*Consignes*
1. Répondez aux questions suivantes à l'aide du texte sur les data centers.
(a) Quel pays peut servir de vitrine du changement ?
(b) Quels pays européens sont visés dans un premier temps ?
(c) Qui est la cofondatrice du projet ?
2. Indiquez si chacune des affirmations suivantes concorde avec le texte sur les data centers, en citant les mots qui le prouvent.
(a) Les data centers sont appelés à disparaître.
(b) L'Islande est présentée comme un petit pays dont le marché est restreint.
(c) Le premier MVP est mené avec des data centers situés en Angleterre.
3. Rédigez la suite du texte sur les data centers, en commençant juste après sa dernière phrase.
====== Texte de lecture ======
Les data centers ne vont pas disparaître et il y en aura même de plus en plus. La question maintenant est de savoir comment on les pense et comment on s’adapte à leur présence pour en faire une ressource plutôt qu’une nuisance. Notre but est de montrer aux gens qu’aujourd’hui on peut produire de la nourriture différemment. Nous pouvons optimiser nos ressources, on peut créer une communauté, une dynamique autour de ces centres de données, en diversifiant l’activité. On pense que l’Islande peut être une vitrine du changement qui permet de montrer que c’est possible. C’est un petit pays, le marché n’est pas très grand, ça permet de faire avancer les choses plus vite et ensuite, de montrer que nous sommes légitimes pour implémenter ça dans d’autres pays. 

Les data centers en Islande, avec qui on essaie de faire le premier Minimum Viable Product (MVP ou Produit Minimal viable, permettant de valider l’efficacité du concept), va ensuite nous permettre de réaliser notre objectif de s’étendre à l’international. En Europe dans un premier temps avec l’Angleterre et la France du fait de nos origines avec Alexandra Leeper la cofondatrice du projet et du fait que les data centers dans ces pays-là ont vraiment un impact très important sur l’environnement.
====== Données fournies ======
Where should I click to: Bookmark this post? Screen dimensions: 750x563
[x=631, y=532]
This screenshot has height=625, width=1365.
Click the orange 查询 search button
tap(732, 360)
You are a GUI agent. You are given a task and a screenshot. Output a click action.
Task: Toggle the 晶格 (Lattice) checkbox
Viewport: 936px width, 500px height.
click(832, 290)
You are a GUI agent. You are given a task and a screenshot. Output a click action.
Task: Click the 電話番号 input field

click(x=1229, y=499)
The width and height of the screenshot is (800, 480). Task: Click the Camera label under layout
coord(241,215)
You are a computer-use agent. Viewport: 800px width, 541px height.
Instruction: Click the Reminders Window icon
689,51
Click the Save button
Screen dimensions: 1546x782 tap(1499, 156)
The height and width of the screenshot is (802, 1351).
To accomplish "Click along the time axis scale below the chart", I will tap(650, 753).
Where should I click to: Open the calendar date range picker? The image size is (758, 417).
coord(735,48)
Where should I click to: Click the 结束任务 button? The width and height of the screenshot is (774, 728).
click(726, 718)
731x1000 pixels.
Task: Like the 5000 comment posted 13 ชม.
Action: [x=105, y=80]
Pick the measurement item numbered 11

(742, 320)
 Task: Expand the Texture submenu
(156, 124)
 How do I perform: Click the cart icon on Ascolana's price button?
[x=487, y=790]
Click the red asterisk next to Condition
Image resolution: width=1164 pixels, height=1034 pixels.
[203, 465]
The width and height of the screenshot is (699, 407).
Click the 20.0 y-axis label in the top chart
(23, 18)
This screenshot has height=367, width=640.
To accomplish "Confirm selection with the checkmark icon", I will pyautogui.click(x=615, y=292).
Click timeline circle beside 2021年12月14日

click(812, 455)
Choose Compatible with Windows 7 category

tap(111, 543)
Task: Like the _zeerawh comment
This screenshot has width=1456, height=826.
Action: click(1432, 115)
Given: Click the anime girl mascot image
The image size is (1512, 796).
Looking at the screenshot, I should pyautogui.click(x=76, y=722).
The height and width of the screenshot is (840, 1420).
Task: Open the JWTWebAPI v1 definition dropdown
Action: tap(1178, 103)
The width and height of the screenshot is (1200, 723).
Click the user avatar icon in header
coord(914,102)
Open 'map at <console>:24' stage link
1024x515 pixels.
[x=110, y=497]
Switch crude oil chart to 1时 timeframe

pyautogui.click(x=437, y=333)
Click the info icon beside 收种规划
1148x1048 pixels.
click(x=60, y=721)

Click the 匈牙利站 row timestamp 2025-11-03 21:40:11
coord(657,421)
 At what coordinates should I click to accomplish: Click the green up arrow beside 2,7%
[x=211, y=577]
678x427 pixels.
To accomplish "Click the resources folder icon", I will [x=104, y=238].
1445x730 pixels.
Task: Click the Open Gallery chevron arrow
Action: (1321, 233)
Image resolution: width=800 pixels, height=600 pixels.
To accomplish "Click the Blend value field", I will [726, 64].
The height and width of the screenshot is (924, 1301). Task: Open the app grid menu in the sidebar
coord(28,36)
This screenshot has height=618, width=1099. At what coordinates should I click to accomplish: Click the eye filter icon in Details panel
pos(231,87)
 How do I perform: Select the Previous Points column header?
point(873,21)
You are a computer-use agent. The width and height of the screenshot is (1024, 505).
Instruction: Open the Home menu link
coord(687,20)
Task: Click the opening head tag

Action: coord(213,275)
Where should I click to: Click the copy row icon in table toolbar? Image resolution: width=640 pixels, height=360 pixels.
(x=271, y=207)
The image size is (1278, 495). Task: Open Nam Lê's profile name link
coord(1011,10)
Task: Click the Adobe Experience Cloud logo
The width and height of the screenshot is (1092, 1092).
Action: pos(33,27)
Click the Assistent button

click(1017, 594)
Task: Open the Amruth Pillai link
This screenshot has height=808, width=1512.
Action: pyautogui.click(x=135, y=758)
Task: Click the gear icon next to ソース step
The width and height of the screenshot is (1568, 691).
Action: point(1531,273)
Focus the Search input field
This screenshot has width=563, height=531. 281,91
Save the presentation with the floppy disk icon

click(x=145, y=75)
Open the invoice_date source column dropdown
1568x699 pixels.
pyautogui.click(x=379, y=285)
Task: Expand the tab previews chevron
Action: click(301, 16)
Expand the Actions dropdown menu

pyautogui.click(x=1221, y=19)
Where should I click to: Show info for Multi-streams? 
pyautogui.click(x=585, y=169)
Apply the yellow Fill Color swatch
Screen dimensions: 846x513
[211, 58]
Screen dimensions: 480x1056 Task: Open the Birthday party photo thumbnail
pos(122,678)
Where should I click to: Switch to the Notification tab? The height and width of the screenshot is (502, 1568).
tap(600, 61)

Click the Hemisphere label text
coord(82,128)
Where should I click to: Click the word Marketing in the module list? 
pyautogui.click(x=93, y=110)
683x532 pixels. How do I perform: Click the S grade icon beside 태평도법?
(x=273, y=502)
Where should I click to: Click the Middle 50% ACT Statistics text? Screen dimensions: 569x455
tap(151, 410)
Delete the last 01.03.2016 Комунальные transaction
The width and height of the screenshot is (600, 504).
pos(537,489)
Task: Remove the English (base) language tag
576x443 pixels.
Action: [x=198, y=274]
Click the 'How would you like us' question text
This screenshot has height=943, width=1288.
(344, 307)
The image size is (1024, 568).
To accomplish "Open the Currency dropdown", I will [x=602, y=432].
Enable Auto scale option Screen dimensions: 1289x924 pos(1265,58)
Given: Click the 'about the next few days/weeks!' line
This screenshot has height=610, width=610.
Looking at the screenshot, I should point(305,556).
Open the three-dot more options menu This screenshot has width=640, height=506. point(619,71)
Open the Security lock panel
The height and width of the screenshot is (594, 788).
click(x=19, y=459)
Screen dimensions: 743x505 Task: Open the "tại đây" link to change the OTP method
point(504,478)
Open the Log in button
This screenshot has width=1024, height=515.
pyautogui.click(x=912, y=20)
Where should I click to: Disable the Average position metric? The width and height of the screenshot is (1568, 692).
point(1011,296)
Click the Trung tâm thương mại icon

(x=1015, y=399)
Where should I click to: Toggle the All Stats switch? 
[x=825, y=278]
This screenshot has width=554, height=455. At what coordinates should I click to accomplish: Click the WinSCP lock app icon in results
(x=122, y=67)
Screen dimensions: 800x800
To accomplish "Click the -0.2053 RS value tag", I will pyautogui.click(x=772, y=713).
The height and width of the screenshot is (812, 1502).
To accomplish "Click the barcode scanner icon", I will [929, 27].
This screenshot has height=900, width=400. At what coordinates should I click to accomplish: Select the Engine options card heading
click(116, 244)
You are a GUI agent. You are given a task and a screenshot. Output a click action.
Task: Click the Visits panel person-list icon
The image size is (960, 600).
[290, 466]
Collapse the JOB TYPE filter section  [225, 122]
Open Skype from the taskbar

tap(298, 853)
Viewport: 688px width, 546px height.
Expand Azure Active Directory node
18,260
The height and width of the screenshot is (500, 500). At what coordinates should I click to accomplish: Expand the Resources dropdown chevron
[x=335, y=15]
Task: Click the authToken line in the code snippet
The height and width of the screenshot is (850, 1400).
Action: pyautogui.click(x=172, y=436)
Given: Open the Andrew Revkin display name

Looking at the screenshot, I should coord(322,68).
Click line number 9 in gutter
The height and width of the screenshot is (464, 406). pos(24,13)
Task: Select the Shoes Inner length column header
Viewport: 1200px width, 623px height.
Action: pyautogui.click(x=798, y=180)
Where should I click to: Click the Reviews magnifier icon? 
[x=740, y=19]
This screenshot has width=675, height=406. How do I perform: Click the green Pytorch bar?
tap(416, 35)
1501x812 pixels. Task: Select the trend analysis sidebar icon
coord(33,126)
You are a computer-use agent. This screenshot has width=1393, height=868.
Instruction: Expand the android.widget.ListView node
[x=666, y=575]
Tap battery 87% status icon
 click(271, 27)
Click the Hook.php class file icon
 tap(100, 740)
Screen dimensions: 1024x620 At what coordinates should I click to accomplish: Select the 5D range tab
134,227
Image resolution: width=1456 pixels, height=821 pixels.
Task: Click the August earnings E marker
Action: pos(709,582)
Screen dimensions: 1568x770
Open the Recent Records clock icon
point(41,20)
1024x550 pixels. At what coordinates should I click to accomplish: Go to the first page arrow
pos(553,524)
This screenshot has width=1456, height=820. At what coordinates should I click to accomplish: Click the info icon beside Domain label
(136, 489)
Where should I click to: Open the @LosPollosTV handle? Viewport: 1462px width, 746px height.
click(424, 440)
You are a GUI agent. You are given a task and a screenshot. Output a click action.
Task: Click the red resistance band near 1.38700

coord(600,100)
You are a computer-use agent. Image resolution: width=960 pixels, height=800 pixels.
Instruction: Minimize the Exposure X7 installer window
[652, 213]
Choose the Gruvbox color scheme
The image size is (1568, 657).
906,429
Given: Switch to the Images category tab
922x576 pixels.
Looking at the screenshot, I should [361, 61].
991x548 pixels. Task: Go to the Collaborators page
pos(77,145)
======
*Corrigé*
1.
(a) L'Islande.
(b) L'Angleterre et la France.
(c) Alexandra Leeper.

2.
(a) Non : « Les data centers ne vont pas disparaître et il y en aura même de plus en plus. »
(b) Oui : « C’est un petit pays, le marché n’est pas très grand »
(c) Non : « Les data centers en Islande, avec qui on essaie de faire le premier Minimum Viable Product »

3.
Comme l’utilisation des excès de chaleur peut-elle être étendue à d’autres secteurs ? 

Pour l’instant, notre choix se porte sur la production alimentaire. Nous voulons montrer que c’est possible de lier deux activités et deux industries complètement différentes mais qui peuvent s’aider mutuellement. Les centres de données fournissent de la chaleur,  la chaleur est utilisée pour faire pousser des légumes, la production va redorer l’image des centres de données et leur donner un cachet d’économie durable et bon pour l’environnement. De plus, cela contribue à une production locale de nourriture et participe à la sécurité alimentaire. Ce schéma peut exister avec les systèmes de réfrigération et toutes les industries de la chaîne du froid par exemple qui sont aussi des gros producteurs de chaleur fatale.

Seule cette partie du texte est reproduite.